Wind-powered ships set to blow into SMM 2022 in full force

30 August, 22

Technology solutions that enable cargo ship operators to harness the power of the wind as a renewable energy source will have a larger footprint than ever before at the SMM trade fair in Hamburg next week. A status welcomed by the International Windship Association (IWSA).

Wind propulsion technology offers one of the most promising contributions towards the realisation of a sustainable shipping fleet. Available solutions enable ship operators to exploit an emission-free energy source that is delivered directly to the ship while it is at sea.

In recent years, the performance of wind propulsion technology has been strengthening.

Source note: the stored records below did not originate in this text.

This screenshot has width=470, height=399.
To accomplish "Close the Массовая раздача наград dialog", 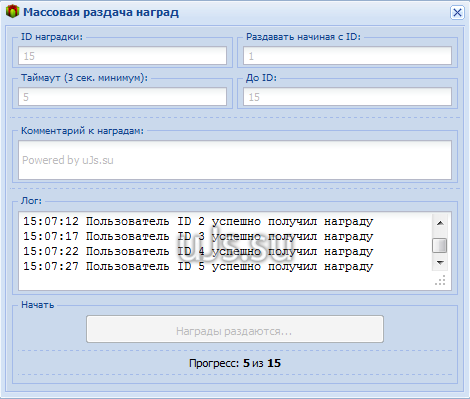I will click(x=457, y=13).
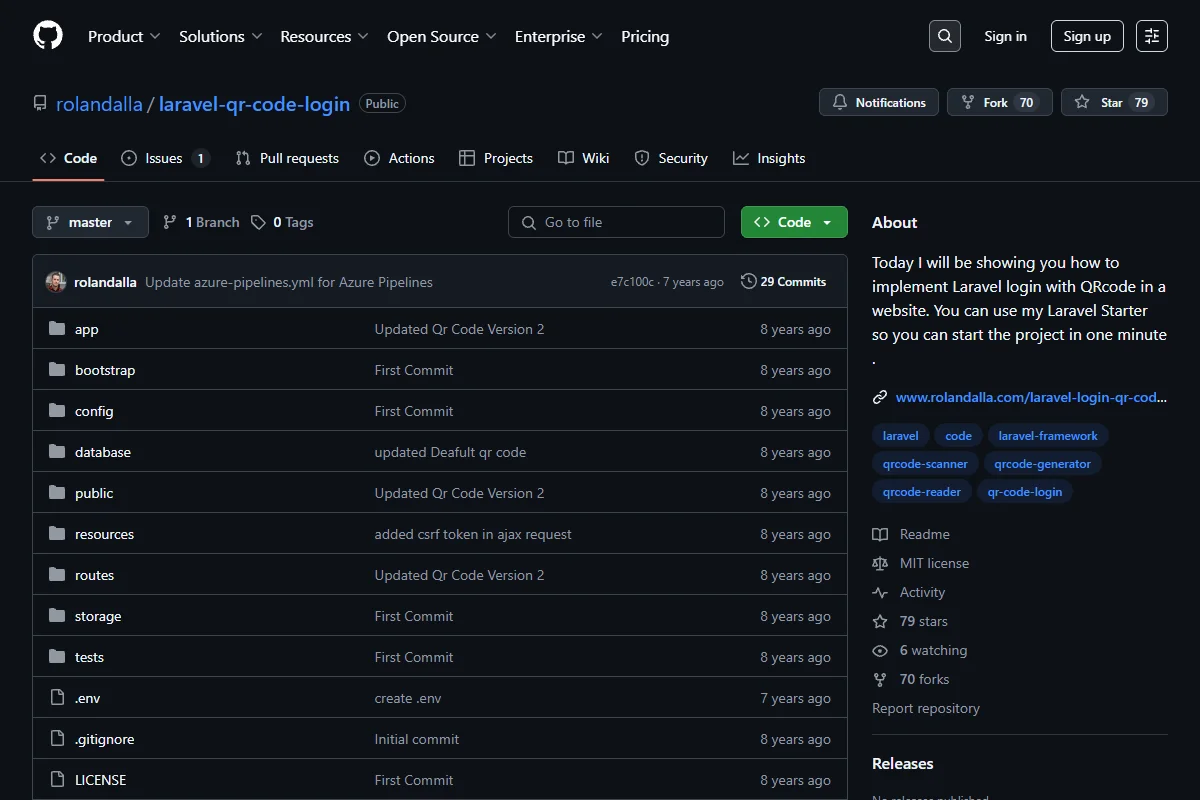
Task: Click rolandalla's avatar in latest commit
Action: click(56, 282)
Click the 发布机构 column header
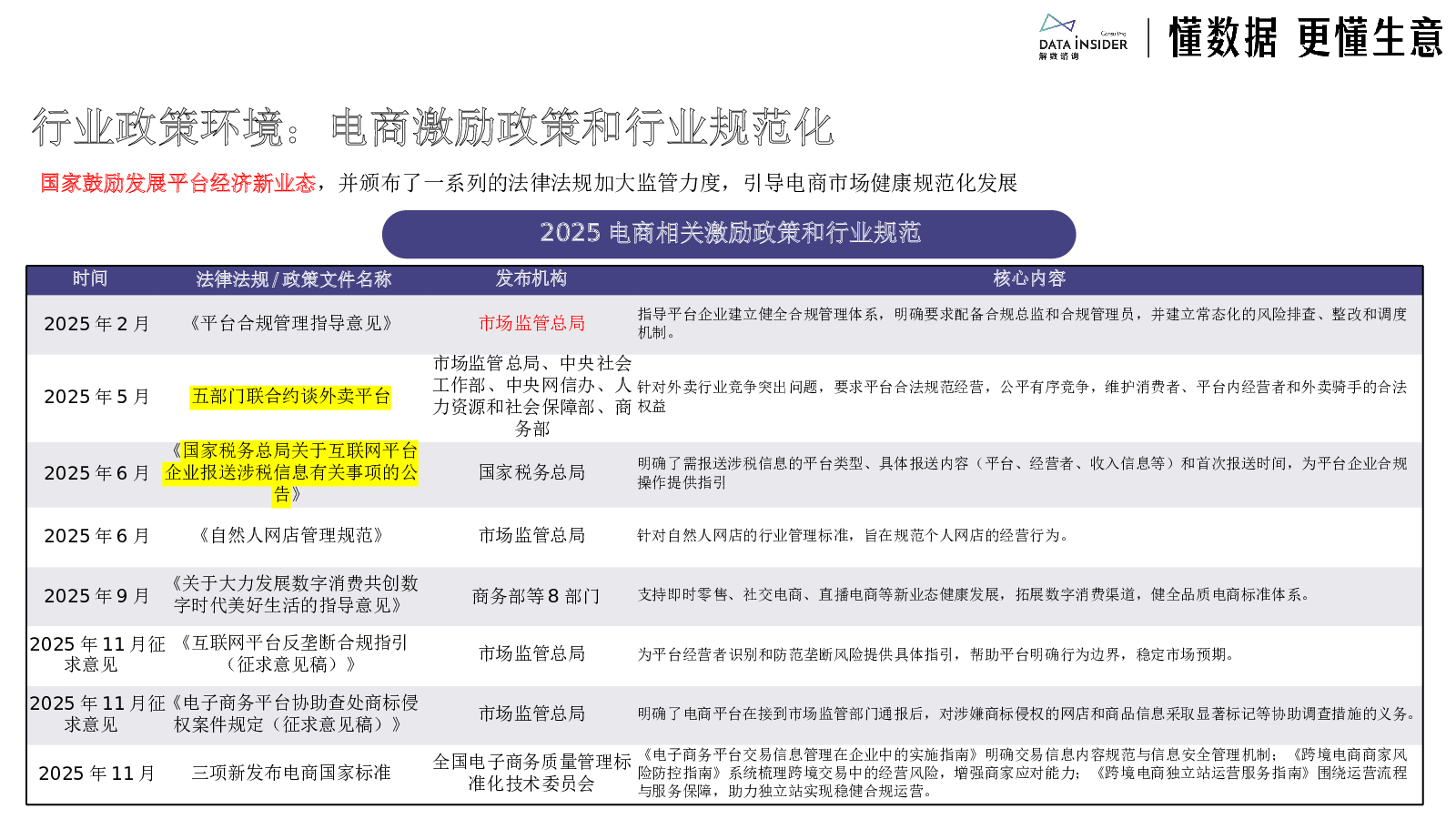Screen dimensions: 1456x819 point(531,279)
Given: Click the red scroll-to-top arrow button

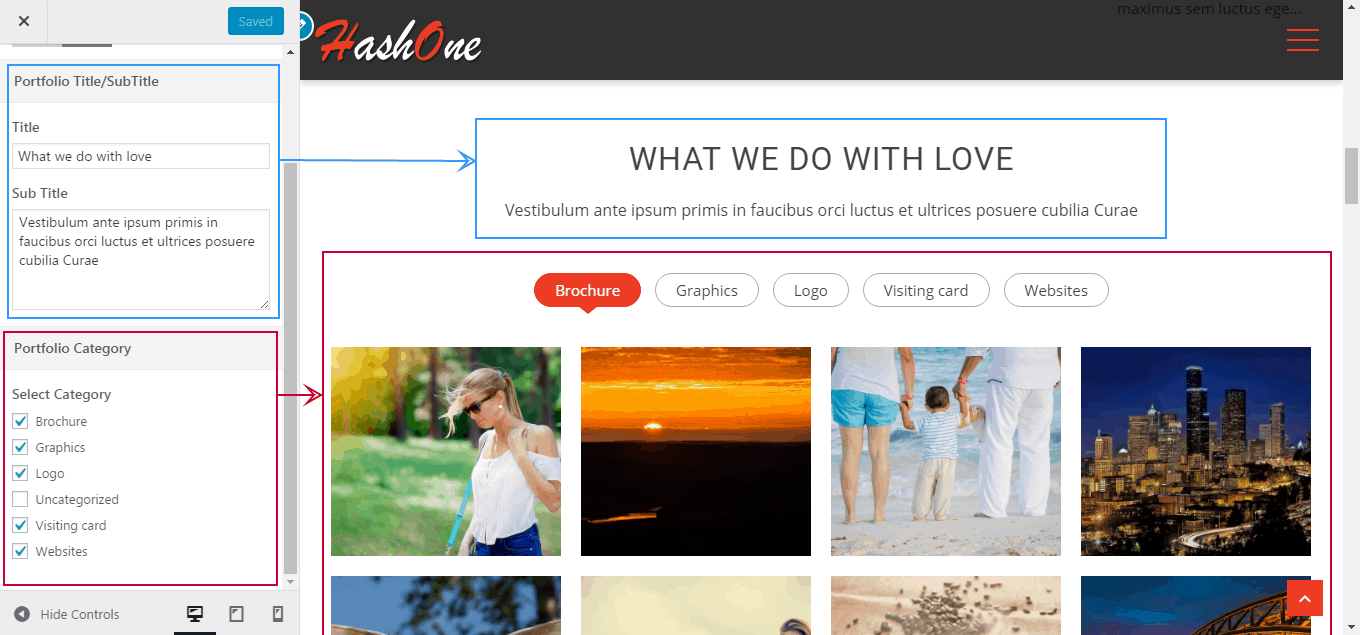Looking at the screenshot, I should (x=1305, y=598).
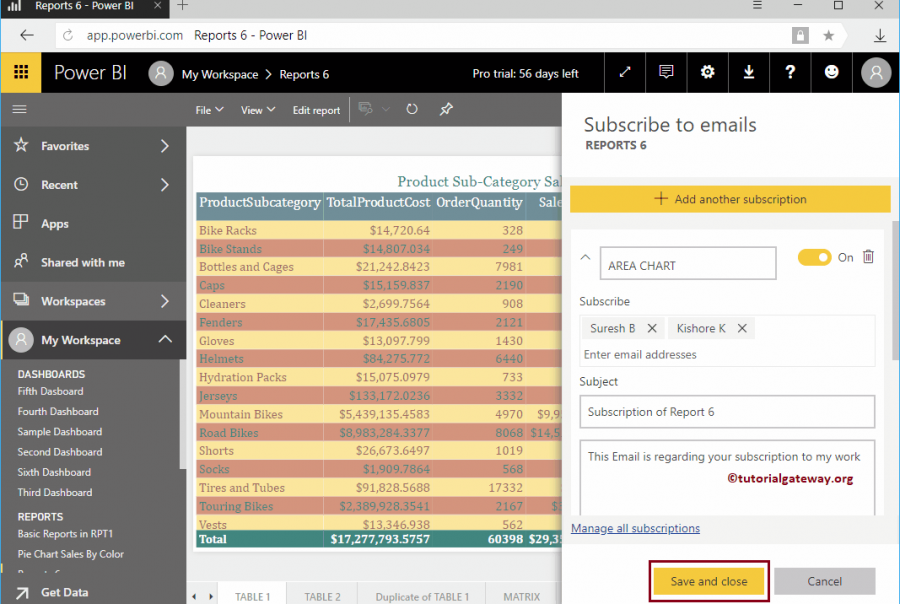Switch to the MATRIX tab

click(x=523, y=595)
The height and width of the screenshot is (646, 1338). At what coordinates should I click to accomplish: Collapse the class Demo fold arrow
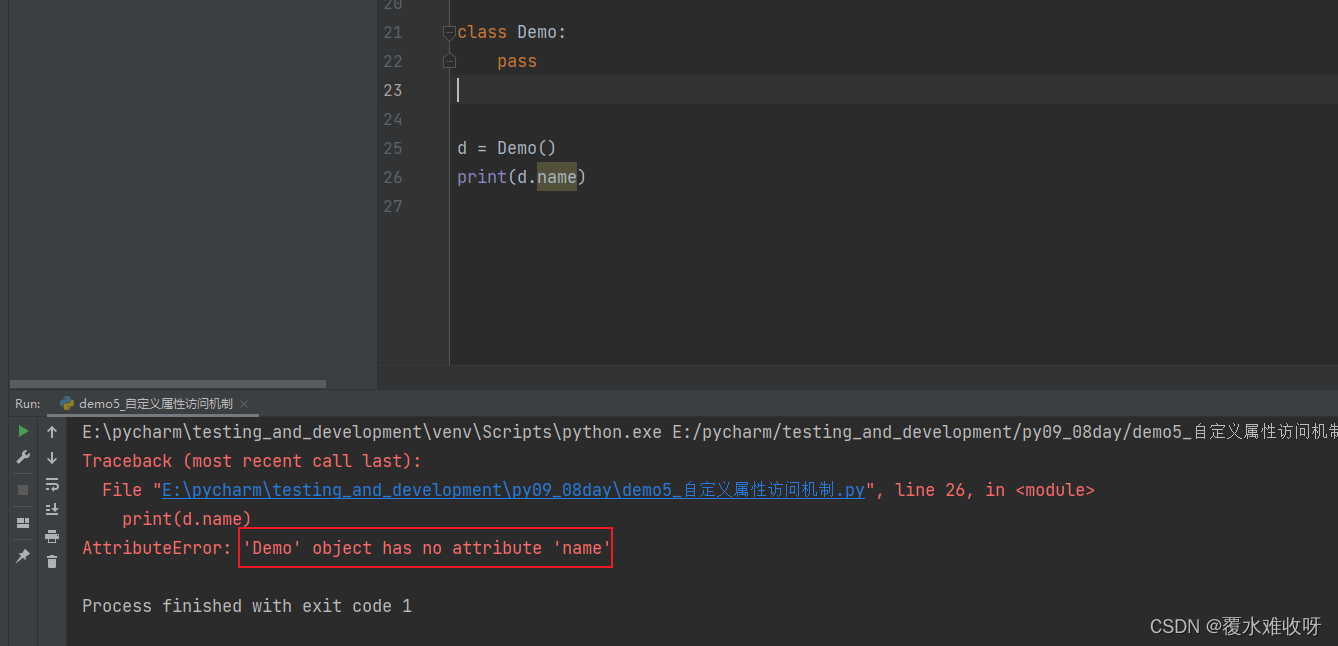(449, 33)
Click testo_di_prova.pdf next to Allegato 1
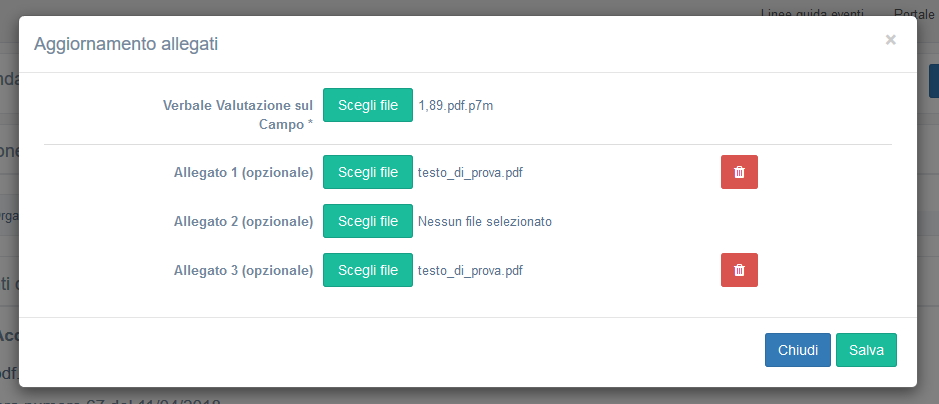 point(470,172)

Installation costs are decreasing as the number of installations increase, and ROI (return on investment) is shrinking thanks to high fuel prices.

Interest in wind propulsion has greatly intensified over the past twelve months as the benefits of wind propulsion technology, and the significant emissions reduction potential it can deliver are progressively recognised. This year, new projects and installations, order confirmations, and the forging of new partnerships have been confirmed by IWSA’s 150+ members and supporters every week. Currently twenty-one large vessel wind propulsion installations are in operation and that number will likely double in the coming twelve months.

IWSA Secretary General, Gavin Allwright, says: “This edition of the SMM trade fair presents us with the perfect opportunity to get up to speed with the latest wind propulsion technology and market developments. I urge anyone attending to visit the stands of the many wind propulsion technology developers, R&D centres, suppliers, and class societies exhibiting. Also, to attend one of the many events taking place on what we are calling ‘Wind-Powered Wednesday’ on September 7.”

IWSA is an official supporter of SMM and a total of twenty-five IWSA members will be exhibiting at the fair. To help visitors navigate their way around the exhibition halls, IWSA has produced an ‘unofficial’ wind propulsion route that maps out the exhibition stand locations of all wind propulsion technology developers, any shipping companies showcasing their use of wind propulsion technologies, and any companies taking action on prospering wind propulsion in the industry. The SMM wind propulsion route map can be downloaded here:

In addition to the vast number of wind propulsion technologies and projects on display in the exhibition halls, wind propulsion will have a large presence in the conference halls at SMM on Wednesday September 7, affording attendees of the trade fair with multiple opportunities to listen to experts from this fast developing technology sector.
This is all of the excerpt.